DVD Review
This year is the 59th Anniversary of the July 26th Movement, the 53rd Anniversary of the Cuban revolution and the 45th anniversary of the death of Ernesto, “Che”, Guevara. Defend The Cuban Revolution
Che, starring Eduardo Noriega, 2006
On more than one occasion I have mentioned that “Che” Guevara, as icon and legend, despite his left Stalinist politics (at best) and the political gulf that separated him from those who fought, and fight, under the banner of Leon Trotsky and the Fourth International, was, and is, a justifiably appealing revolutionary militant for the world’s youth to consider. A number of films have come out over the years that portray one or another aspect of the “Che” personality. Here the central thrust of the film is the creation of “Che” as a revolutionary cadre in the guerilla warfare movement that dominated much of the political action of the 1960s, in the wake of the success and survival of the Cuban revolution in the face of American Yankee imperialism.
This little film, really a docu-drama since there is an abundance of black and white newsreel film footage to set the story line throughout most of the 1950s, goes, up close and personal, into the transformation of the Argentine free spirit and free booter pre-“Che” of the “Motorcycle Chronicles” period into a commandant of the Second Front in the Fidel and Raul Castro-led rural insurgence against the hated dictator (except in Miami) Batista.
In that sense it almost does not work. Eduardo Noriega is “Che” in his mannerisms, his good and manly looks and in his earnestness (no pun intended) to free the Americas of the Yankee beast. However, the situation gets saved when “Che” gets to show more aspects of his personality when he is being interviewed by an American reporter in the post-victory period. And also by his determination to end up where he started, as a guerrilla fighter extraordinaire fighting against the world’s injustices.
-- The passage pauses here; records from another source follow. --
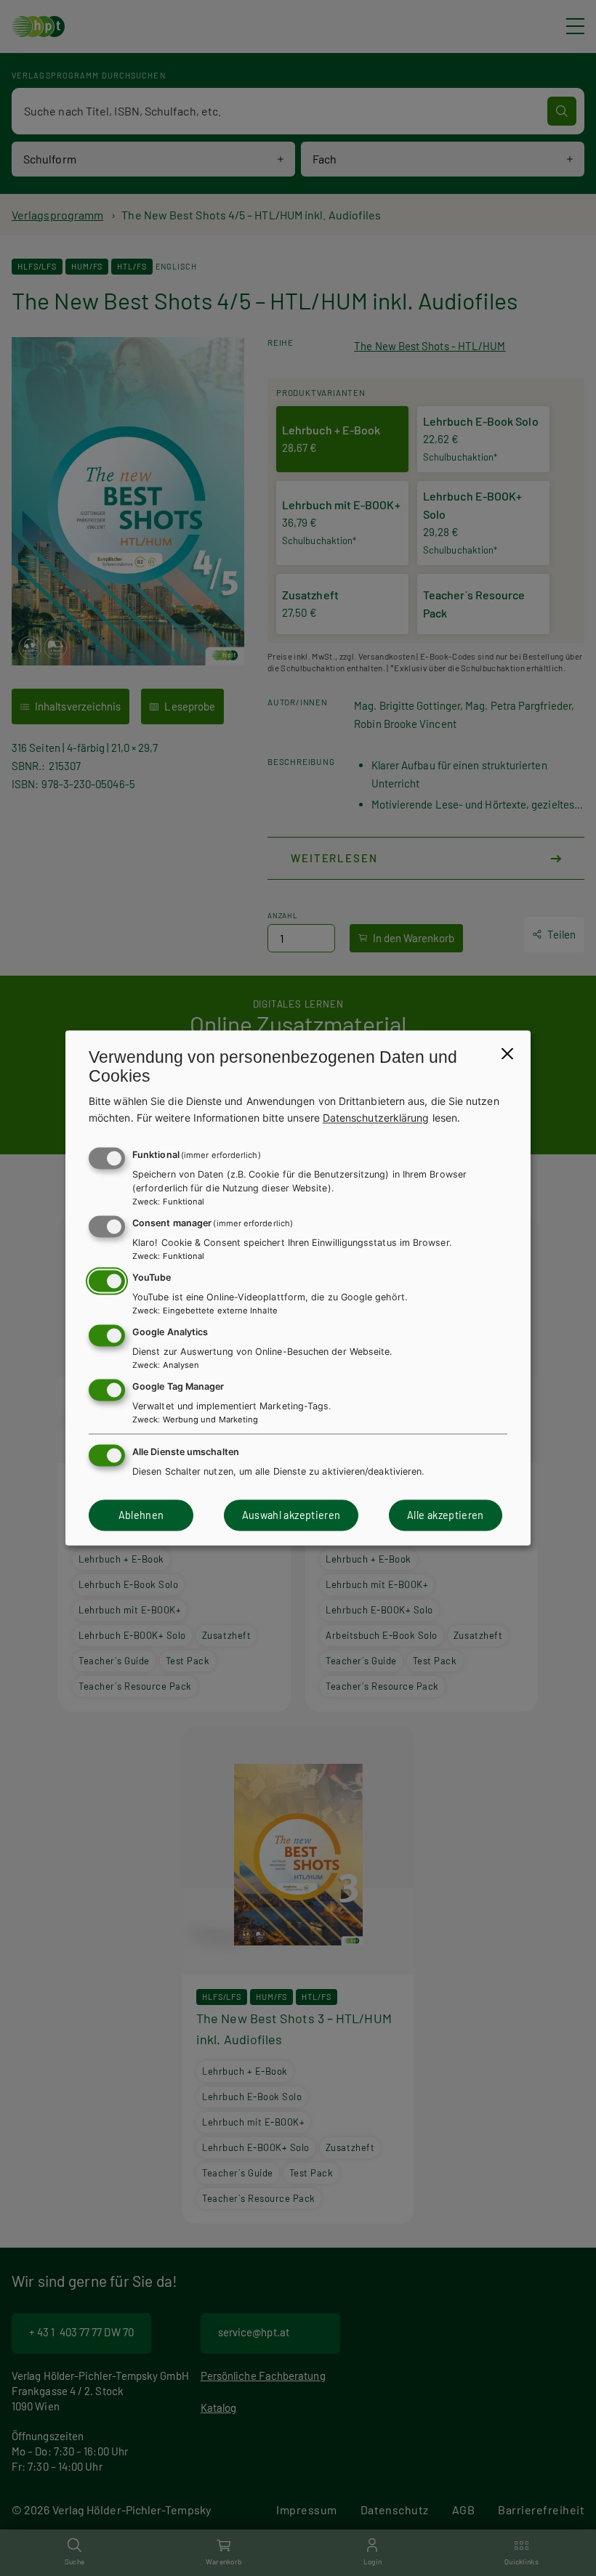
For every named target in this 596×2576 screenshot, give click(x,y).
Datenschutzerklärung (376, 1117)
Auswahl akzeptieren (291, 1515)
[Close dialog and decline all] (507, 1053)
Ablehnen (141, 1515)
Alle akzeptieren (445, 1515)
That, my friends, today is refreshingly appealing. That said, though “Che” deserved a better fate that to be caught out in the bush in Bolivia. And here is where the irony (and the political differences) comes in. What the hell was he doing in the Bolivian bush, of all places in Bolivia when they was a working class (mainly miners) who had a history of extreme militancy and readiness to do class battles against the state (and have since then). “Che”, mainly deserves his status as icon, in some sense, but a whole generation of militants in Latin America and elsewhere got torn up based on this wrong strategic assumption.